Open farreve opened 1 year ago

farreve commented 1 year ago

Expected Behavior

Current Behavior

I installed FoldSeek onto my local server (macOS M1) and have found that when I don't use it for a few days, it requires being uninstalled and then reinstalled to be used. This is no issue (and could easily be due to something on my end), however, after I reinstall I am unable to to run FoldSeek on previously downloaded databases nor redownload them.
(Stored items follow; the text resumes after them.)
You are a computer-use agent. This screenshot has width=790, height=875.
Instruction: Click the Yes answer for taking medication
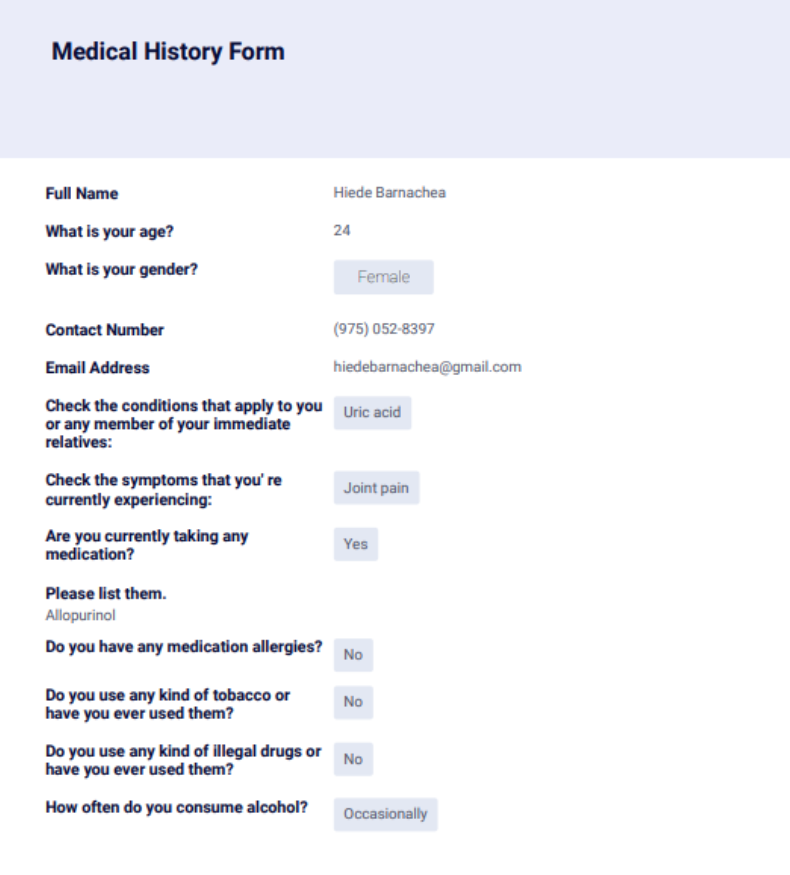[x=355, y=544]
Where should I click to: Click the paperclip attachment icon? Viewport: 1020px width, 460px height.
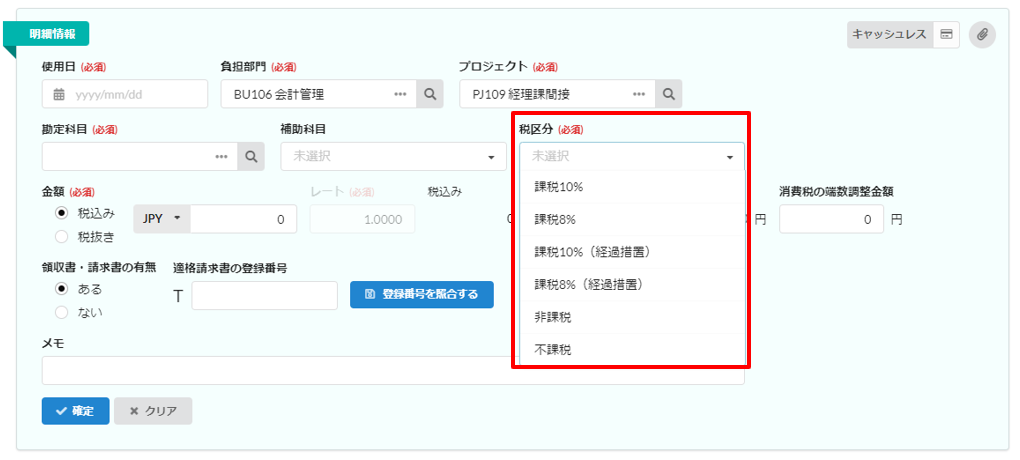tap(982, 34)
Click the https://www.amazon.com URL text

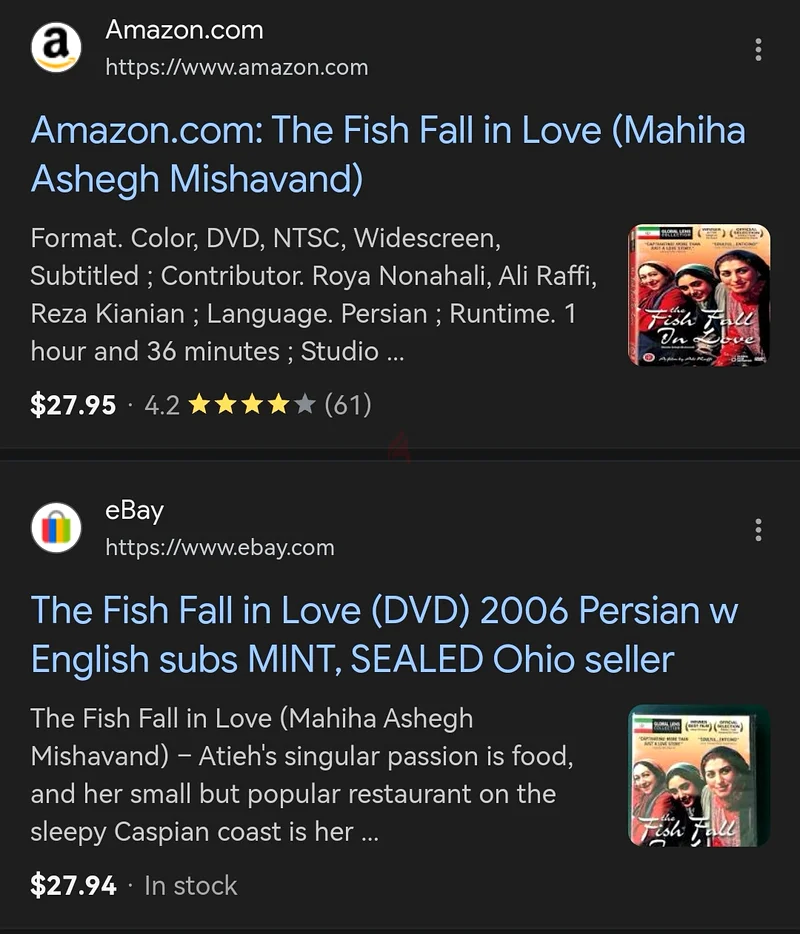click(236, 67)
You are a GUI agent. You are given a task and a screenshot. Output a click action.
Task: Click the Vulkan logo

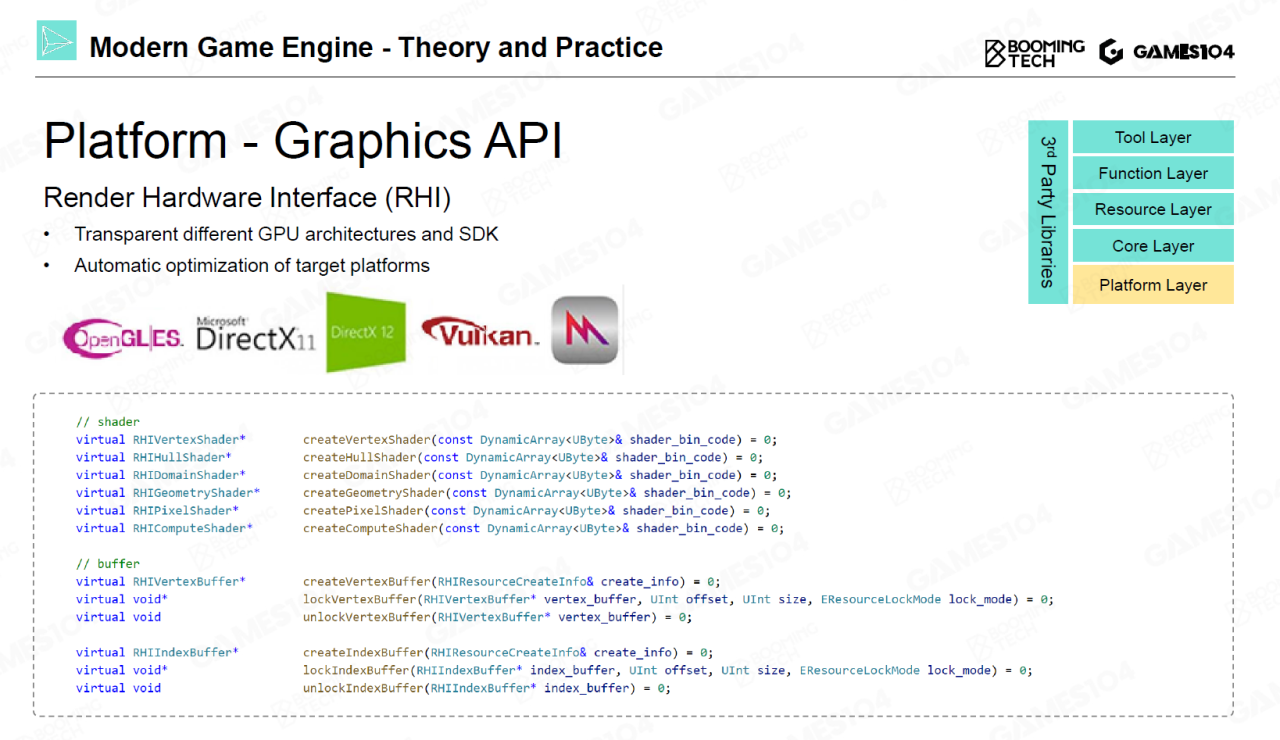coord(480,333)
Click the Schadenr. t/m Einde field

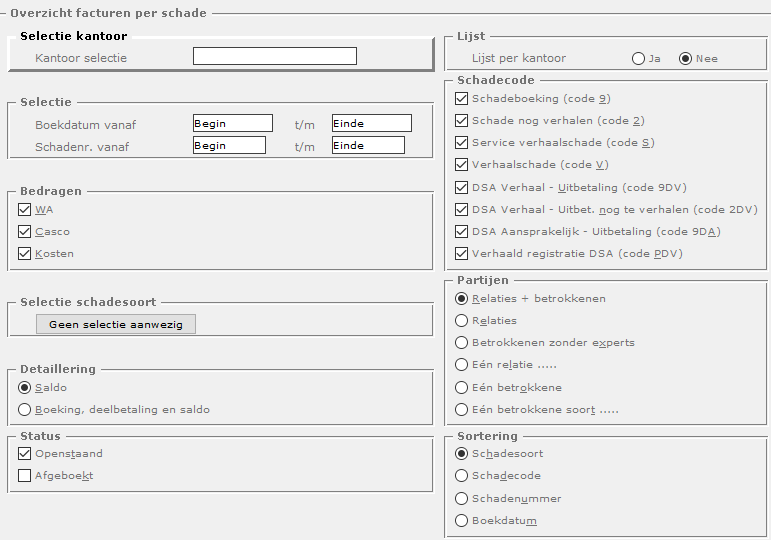coord(368,145)
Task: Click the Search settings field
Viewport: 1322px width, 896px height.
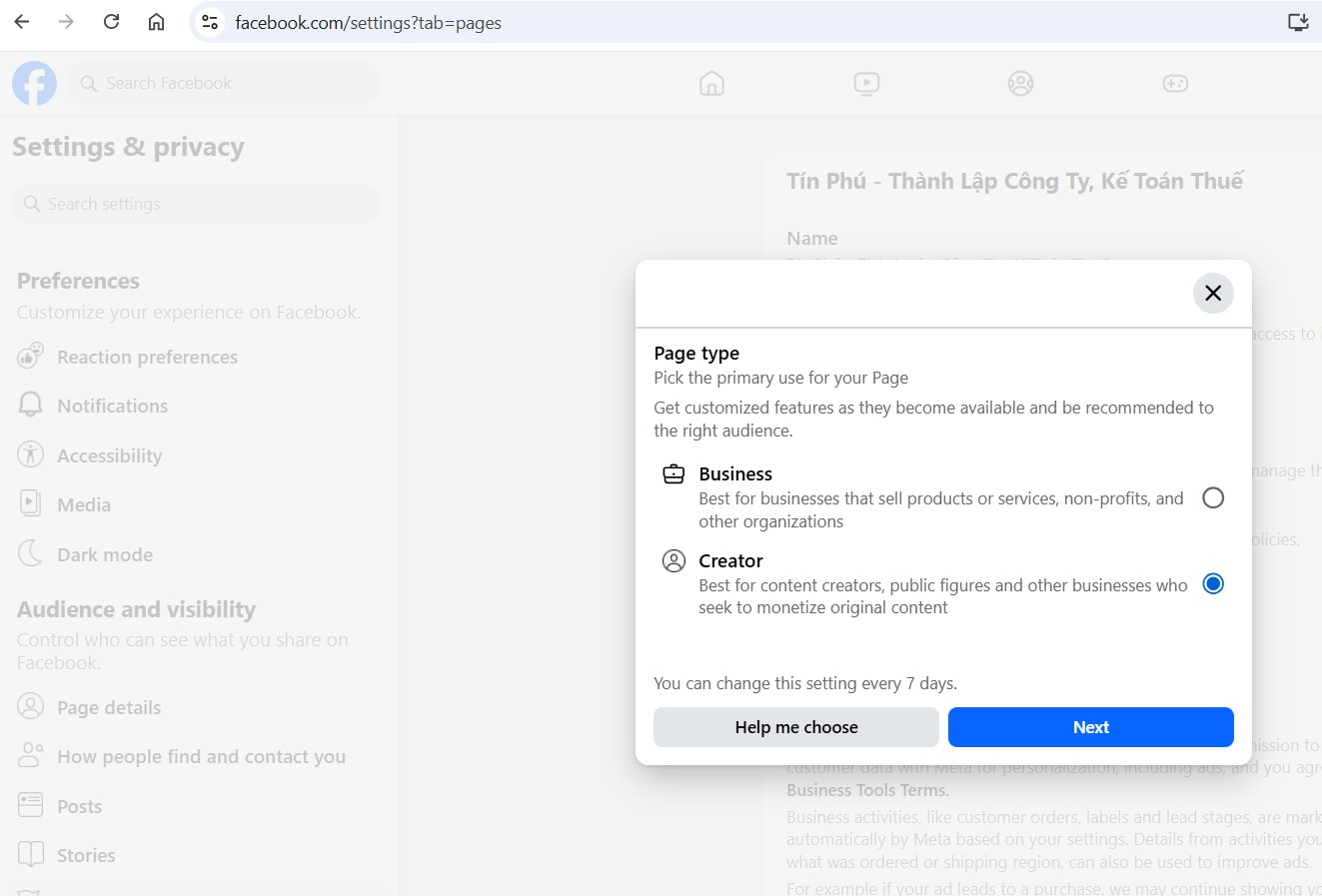Action: (200, 204)
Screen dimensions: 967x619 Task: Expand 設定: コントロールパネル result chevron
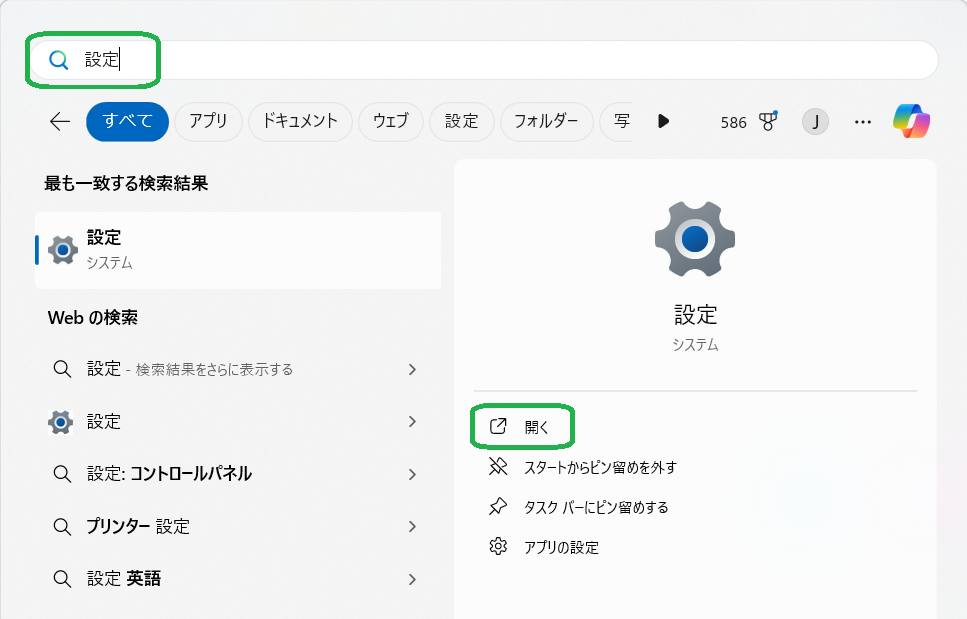[412, 474]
Steps to Reproduce (for bugs)

  1. To uninstall FoldSeek, I have simply deleted the directory and its associated tmp folder.
  2. I then redownload using the OSX wget command: wget https://mmseqs.com/foldseek/foldseek-osx-universal.tar.gz; tar xvzf foldseek-osx-universal.tar.gz; export PATH=$(pwd)/foldseek/bin/:$PATH
  3. I then try to either: a. redownload a previously downloaded database (eg: foldseek Alphafold/UniProt up tmp) b. run foldseek on a previously downloaded (or recently attempted to re-downloaded) database (eg: foldseek easy-search mypdb.pdb tmp)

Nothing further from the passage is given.